(Interface element records)
▬▬▬▬▬▬▬▬▬▬

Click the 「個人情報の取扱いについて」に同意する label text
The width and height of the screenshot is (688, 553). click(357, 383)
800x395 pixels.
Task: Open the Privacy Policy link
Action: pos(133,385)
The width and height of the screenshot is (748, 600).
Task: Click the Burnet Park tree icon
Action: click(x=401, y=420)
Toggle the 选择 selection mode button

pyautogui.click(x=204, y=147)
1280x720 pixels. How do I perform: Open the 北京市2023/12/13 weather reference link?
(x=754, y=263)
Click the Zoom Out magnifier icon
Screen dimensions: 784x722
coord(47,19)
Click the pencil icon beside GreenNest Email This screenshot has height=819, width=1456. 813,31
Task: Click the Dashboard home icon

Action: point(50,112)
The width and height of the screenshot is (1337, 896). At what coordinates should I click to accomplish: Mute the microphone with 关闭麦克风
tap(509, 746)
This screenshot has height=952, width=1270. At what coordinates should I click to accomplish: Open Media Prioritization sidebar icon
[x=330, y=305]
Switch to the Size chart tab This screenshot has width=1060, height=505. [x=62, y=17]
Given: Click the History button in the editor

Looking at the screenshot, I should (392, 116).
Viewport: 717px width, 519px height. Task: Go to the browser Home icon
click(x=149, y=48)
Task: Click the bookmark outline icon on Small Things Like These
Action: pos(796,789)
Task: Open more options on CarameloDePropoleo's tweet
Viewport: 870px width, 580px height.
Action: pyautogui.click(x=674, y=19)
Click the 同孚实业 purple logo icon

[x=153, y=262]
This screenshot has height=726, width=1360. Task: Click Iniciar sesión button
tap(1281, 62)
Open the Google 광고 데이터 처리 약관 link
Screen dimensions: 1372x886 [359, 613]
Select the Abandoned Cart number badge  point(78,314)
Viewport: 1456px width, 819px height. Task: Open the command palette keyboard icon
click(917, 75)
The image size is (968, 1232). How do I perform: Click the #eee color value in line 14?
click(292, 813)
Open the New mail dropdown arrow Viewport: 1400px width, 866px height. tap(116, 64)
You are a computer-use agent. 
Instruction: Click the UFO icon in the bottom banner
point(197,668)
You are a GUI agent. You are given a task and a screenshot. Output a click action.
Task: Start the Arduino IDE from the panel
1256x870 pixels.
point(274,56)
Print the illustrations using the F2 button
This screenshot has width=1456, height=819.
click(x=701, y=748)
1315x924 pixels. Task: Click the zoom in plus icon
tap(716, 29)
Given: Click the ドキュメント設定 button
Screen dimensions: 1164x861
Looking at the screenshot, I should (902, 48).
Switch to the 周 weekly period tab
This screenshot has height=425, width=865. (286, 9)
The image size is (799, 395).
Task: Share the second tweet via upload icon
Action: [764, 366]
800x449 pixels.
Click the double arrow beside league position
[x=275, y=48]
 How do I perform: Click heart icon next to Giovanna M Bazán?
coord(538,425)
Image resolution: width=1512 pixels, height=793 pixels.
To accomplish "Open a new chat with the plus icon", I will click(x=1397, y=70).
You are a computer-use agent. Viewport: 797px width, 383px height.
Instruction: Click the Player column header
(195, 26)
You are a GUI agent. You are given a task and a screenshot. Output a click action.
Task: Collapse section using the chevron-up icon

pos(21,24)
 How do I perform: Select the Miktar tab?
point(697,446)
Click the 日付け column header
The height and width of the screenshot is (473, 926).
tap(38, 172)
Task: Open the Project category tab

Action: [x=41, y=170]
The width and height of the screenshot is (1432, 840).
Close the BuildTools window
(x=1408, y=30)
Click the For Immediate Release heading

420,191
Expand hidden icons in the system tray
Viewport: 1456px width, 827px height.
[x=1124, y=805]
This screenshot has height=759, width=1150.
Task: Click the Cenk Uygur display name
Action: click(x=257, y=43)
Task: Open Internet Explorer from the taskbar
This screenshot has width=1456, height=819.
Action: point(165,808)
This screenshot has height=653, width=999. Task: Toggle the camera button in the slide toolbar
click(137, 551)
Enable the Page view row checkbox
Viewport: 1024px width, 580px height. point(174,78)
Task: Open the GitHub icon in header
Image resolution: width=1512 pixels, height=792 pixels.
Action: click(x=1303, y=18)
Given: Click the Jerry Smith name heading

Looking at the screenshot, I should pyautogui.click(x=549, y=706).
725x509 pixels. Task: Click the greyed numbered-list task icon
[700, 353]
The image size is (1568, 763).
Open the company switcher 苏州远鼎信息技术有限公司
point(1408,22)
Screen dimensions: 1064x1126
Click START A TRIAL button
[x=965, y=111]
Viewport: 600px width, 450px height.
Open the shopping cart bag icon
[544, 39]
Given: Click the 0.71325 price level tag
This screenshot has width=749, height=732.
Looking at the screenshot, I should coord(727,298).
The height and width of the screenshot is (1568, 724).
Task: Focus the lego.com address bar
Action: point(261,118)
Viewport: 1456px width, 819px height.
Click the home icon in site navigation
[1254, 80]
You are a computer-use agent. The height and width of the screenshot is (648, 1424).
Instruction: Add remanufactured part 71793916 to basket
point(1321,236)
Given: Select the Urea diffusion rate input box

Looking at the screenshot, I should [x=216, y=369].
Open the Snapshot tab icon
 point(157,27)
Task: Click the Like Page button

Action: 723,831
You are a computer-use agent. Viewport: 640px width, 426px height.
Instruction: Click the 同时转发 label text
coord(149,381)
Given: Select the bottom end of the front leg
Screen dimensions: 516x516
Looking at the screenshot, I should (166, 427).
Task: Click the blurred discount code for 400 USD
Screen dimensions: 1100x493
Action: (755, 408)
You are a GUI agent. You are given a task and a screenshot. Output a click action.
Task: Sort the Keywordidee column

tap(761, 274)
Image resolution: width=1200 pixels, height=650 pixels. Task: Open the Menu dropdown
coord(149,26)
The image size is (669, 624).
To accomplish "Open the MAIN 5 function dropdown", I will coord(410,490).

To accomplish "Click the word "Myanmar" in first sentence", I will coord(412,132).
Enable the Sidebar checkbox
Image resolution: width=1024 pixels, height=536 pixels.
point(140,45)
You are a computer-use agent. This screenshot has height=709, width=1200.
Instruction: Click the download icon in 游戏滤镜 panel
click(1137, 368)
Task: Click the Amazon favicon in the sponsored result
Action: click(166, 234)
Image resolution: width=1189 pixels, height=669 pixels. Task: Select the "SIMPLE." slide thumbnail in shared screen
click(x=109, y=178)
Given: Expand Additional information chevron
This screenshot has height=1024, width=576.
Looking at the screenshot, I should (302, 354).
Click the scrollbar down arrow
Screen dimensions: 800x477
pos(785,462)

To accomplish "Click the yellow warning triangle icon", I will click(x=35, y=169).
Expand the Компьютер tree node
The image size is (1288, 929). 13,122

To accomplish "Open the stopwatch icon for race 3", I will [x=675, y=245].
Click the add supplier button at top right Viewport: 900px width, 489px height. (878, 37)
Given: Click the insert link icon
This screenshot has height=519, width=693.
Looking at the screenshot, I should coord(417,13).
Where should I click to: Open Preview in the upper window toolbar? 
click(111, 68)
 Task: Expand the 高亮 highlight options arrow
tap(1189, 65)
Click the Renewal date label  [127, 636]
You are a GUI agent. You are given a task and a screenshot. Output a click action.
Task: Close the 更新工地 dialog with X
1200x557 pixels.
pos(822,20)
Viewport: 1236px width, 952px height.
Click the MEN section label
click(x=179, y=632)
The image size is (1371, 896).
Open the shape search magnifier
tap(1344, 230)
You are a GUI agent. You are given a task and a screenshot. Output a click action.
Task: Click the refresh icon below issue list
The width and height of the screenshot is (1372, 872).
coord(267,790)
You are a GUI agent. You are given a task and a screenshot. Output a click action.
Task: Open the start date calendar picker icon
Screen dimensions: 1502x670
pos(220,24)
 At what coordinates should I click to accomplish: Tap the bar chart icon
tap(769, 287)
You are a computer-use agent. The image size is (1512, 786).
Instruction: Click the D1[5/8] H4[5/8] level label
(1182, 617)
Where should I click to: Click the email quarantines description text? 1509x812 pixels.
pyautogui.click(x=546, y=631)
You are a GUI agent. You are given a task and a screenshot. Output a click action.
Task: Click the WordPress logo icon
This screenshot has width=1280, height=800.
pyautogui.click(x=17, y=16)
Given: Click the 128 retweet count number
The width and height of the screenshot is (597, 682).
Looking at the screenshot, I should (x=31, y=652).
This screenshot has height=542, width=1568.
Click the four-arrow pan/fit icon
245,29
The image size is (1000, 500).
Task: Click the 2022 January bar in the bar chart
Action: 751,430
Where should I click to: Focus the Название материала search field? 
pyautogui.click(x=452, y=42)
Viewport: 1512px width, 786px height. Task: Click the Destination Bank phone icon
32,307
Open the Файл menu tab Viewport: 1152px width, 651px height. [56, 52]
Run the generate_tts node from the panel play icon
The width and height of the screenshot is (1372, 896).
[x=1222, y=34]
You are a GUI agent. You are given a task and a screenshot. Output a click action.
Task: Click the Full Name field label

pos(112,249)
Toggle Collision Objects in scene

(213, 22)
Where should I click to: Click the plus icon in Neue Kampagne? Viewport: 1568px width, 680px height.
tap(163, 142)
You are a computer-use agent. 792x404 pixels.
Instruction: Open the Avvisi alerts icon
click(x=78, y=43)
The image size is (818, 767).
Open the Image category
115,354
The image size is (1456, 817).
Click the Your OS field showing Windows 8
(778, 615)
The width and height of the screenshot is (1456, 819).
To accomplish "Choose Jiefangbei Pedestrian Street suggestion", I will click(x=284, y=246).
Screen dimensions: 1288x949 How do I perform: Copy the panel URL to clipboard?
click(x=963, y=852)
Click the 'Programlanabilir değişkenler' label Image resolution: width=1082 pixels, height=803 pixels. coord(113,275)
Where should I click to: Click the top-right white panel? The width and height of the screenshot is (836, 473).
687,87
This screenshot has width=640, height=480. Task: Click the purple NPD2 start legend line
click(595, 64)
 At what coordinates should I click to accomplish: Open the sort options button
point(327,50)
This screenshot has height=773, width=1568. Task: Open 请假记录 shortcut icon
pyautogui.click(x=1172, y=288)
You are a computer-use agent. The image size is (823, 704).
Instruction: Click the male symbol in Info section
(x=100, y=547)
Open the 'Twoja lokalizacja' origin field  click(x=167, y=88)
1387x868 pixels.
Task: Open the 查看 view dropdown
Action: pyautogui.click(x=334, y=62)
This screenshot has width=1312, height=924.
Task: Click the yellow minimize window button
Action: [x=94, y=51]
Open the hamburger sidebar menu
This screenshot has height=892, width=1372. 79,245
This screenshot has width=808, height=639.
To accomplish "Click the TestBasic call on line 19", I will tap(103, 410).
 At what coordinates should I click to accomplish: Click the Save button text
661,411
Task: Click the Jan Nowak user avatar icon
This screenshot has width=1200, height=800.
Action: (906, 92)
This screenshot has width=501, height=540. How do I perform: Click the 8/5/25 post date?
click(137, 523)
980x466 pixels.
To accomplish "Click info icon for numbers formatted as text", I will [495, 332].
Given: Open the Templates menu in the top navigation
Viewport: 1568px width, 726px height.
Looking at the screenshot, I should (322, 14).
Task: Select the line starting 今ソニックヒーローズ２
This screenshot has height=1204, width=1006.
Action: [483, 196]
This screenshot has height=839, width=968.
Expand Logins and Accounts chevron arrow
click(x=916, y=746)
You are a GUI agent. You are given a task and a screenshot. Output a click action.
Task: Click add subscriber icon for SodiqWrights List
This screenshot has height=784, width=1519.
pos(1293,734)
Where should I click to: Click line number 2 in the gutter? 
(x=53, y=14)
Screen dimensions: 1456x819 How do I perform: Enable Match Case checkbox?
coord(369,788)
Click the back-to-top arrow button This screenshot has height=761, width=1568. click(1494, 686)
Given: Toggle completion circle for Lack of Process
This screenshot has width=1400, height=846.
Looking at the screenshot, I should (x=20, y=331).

▬▬▬▬▬▬▬▬▬▬

What you need to do
Rewrite the rows from the line containing "You are a computer-use agent. This" through the line containing "tap(1189, 65)", replacing "scrollbar" with "scroll bar" and leaving everything else unchanged.

Solved problem
You are a computer-use agent. This screenshot has height=709, width=1200.
Instruction: Click the download icon in 游戏滤镜 panel
click(1137, 368)
Task: Click the Amazon favicon in the sponsored result
Action: click(166, 234)
Image resolution: width=1189 pixels, height=669 pixels. Task: Select the "SIMPLE." slide thumbnail in shared screen
click(x=109, y=178)
Given: Expand Additional information chevron
This screenshot has height=1024, width=576.
Looking at the screenshot, I should (302, 354).
Click the scroll bar down arrow
Screen dimensions: 800x477
pos(785,462)

To accomplish "Click the yellow warning triangle icon", I will click(x=35, y=169).
Expand the Компьютер tree node
The image size is (1288, 929). 13,122

To accomplish "Open the stopwatch icon for race 3", I will [x=675, y=245].
Click the add supplier button at top right Viewport: 900px width, 489px height. (878, 37)
Given: Click the insert link icon
This screenshot has height=519, width=693.
Looking at the screenshot, I should coord(417,13).
Where should I click to: Open Preview in the upper window toolbar? 
click(111, 68)
 Task: Expand the 高亮 highlight options arrow
tap(1189, 65)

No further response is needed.